(Monomorium pharaonis)
Biología:
Las hormigas faraonas, como las hormigas del césped, pertenecen a las hormigas noduleras (Myrmicinae), que tienen dos miembros llamados pedunculados entre la parte media del cuerpo y el abdomen. Las obreras sólo miden entre 1,5 y 2,5 mm de longitud y son de color amarillo ámbar con la punta del abdomen oscura. Debido a este pequeño tamaño de las obreras, normalmente sólo se reconoce una infestación de hormigas faraonas cuando los animales aparecen en masa.
Originaria de los trópicos y subtrópicos, la especie es muy termófila (temperatura media superior a 26°C), por lo que sólo se encuentra en nuestras latitudes en edificios bien caldeados, como hospitales, panaderías, cocinas de cantinas, piscinas cubiertas y otros.

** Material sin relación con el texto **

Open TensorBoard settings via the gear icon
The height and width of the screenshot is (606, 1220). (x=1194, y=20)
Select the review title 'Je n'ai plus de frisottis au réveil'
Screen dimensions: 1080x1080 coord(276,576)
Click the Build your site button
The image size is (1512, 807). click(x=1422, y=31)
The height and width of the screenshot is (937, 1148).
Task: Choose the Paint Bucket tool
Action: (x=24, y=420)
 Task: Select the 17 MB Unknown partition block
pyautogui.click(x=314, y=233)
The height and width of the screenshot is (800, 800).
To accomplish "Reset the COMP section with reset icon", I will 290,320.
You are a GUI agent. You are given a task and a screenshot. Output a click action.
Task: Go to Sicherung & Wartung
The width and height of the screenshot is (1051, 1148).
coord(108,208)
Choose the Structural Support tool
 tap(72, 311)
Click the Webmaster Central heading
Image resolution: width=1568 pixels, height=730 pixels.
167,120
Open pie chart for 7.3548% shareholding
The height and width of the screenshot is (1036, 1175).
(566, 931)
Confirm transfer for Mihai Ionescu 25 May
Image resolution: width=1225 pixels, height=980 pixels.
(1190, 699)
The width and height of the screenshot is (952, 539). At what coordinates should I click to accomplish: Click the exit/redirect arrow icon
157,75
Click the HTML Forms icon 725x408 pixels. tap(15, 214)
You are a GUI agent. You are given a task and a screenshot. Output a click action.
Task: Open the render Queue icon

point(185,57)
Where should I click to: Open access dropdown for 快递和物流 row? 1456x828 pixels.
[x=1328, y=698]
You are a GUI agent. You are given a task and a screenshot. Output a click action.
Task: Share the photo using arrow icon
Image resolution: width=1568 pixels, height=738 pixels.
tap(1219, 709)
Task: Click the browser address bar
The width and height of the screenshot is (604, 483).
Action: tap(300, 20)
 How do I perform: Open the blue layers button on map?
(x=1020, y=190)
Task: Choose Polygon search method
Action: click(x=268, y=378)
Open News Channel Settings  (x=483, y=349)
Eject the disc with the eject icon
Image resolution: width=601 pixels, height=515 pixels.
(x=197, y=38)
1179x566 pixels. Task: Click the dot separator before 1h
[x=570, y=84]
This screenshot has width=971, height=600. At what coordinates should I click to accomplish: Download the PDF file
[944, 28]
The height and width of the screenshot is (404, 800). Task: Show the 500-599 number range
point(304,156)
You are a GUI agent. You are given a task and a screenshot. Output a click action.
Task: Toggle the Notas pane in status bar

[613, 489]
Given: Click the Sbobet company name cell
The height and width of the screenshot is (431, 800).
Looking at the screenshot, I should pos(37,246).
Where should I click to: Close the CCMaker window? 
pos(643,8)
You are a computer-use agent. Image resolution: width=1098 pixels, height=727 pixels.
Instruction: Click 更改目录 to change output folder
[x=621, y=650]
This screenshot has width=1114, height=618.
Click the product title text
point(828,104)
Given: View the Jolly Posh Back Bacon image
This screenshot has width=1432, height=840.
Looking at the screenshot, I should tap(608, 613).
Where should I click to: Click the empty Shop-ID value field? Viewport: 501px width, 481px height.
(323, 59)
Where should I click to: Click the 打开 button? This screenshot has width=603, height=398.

Las colonias de hormigas faraonas pueden llegar a ser muy grandes y suelen tener varias reinas. La ubicación oculta de los nidos y la creación de nidos secundarios en la mampostería dificultan enormemente su control.
Daños:
Las hormigas faraonas comen principalmente alimentos ricos en proteínas, como carne, huevos, queso o sangre, pero también alimentos dulces. Además de ser una molestia, son especialmente importantes en hospitales y residencias de ancianos como portadoras de patógenos como la salmonela, los estreptococos y los estafilococos, ya que su pequeño tamaño les permite penetrar en el equipo médico, los paquetes estériles e incluso los apósitos para heridas.
Debido a su pequeño tamaño, también pueden penetrar en aparatos eléctricos, como ordenadores, etc., en busca de lugares calientes, lo que puede provocar incendios de cables y causar importantes daños económicos.